In diesem Moment erschien Peter Pettigrew am Eingang zum Gemeinschaftsraum. Er hatte einen hellblauen Baumwollschlafanzug an und sah aus, als hätte er schon ein paar Stunden Schlaf hinter sich.

„Hey James, Sirius; Was macht ihr denn noch hier unten?"

„Peter! Komm, trink einen mit uns!" Rief James begeistert und griff nach der Flasche Feuerwhiskey, die gar nicht mehr neben ihm stand. Verwundert blickte er auf seine Hand, die ins leere Griff.

„Remus meint ich soll euch hochbringen. Wir haben morgen unterricht!"

„Och Peter! Sei doch nich immer so unglaublich… langweilig…" Nuschelte Sirius und sah aus wie ein beleidigtes Kind. „Wir haben hier doch viel Schpass, nich wahr Schames?"

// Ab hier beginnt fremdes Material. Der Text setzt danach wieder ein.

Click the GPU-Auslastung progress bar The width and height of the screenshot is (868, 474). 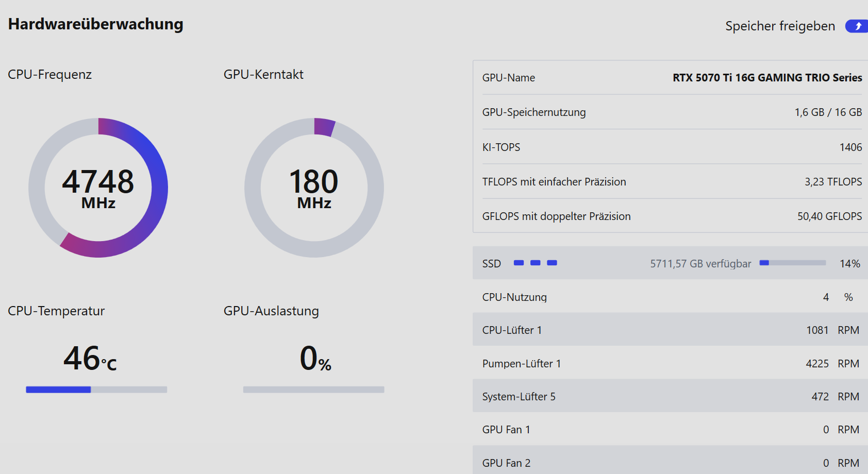point(313,390)
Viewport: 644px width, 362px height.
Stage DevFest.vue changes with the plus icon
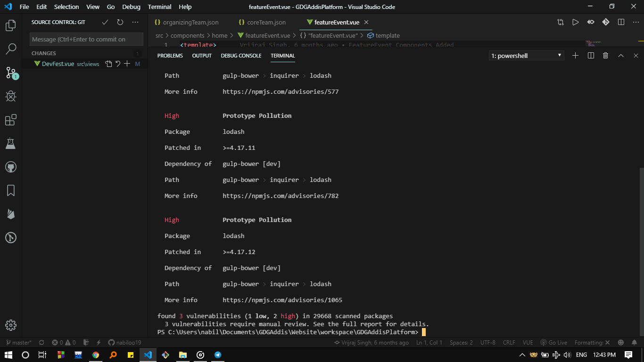127,64
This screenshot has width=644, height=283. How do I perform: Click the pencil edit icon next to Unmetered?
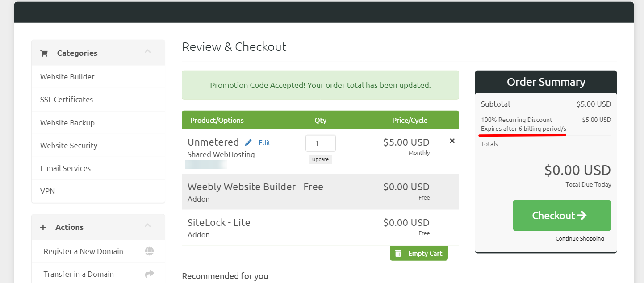point(248,143)
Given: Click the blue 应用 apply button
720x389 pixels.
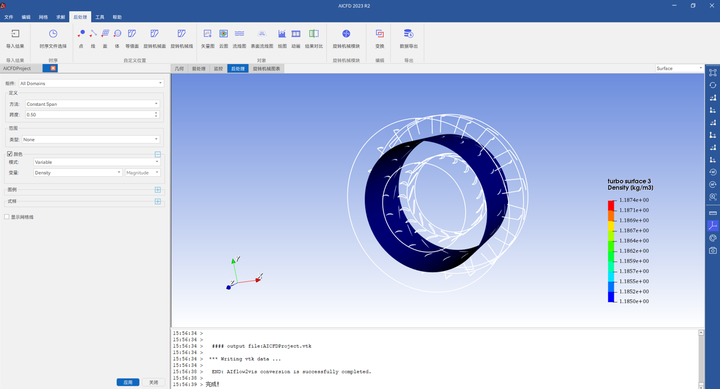Looking at the screenshot, I should click(128, 382).
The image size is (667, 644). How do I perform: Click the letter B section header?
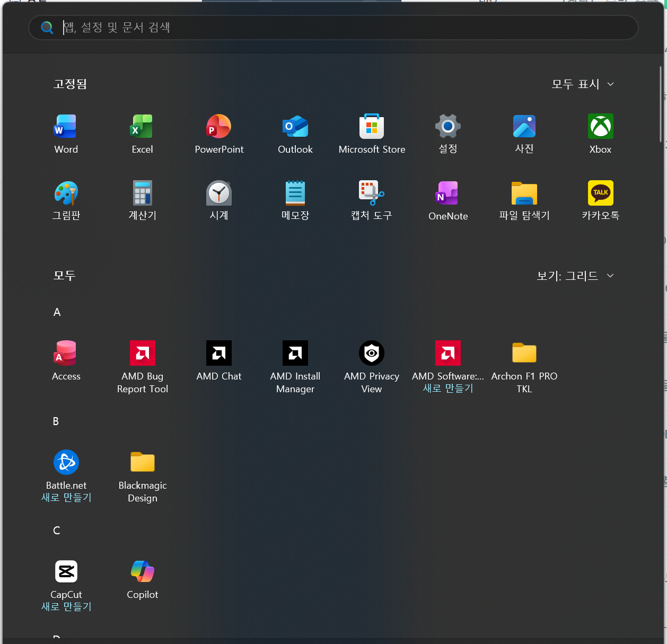(x=56, y=422)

„Allerdings!" Bestätigte James sofort.

Peter war hin- und hergerissen. Einerseits würde er sich auch gerne mit den beiden betrinken, aber er wusste auch, dass Remus Einwände nicht ganz unbegründet waren.

Peter sah die beiden verzweifelt an. „Es wäre wirklich besser, wenn ihr euch noch ein paar Stunden zum Schlafen hinlegt."

Sirius schob eine Unterlippe hervor, wandte sein Gesicht von Peter ab und starrte demonstrativ die Wand hinter ihm an.

James sah ebenso wenig begeistert von dieser Idee aus, war aber nicht mehr in einem Zustand, in dem er dazu im Stande war mit Peter zu diskutieren. Was ihm in nüchternem Zustand wohl wahrscheinlich generell absurd erschienen wäre.

„Komm Tatsche, wir gehen schlafen, sonst kriegen wir noch Ärger mit Mama-Moony."

Er stand auf, brauchte ein paar Sekunden um sein Gleichgewicht beizubehalten und wankte dann auf Sirius zu. Er nahm ihn am Arm und zog ihn vom Sofa. Sirius stolperte gegen James und sie fielen beinahe zu Boden. Arm in Arm schwankten sie die Stufen zum Schlafraum der Jungen hoch. Peter folgte ihnen rasch.

Hinter sich ließen sie zwei leere Flaschen Feuerwhiskey, ein paar Scherben und feuchte Flecken an der Wand und auf dem Boden.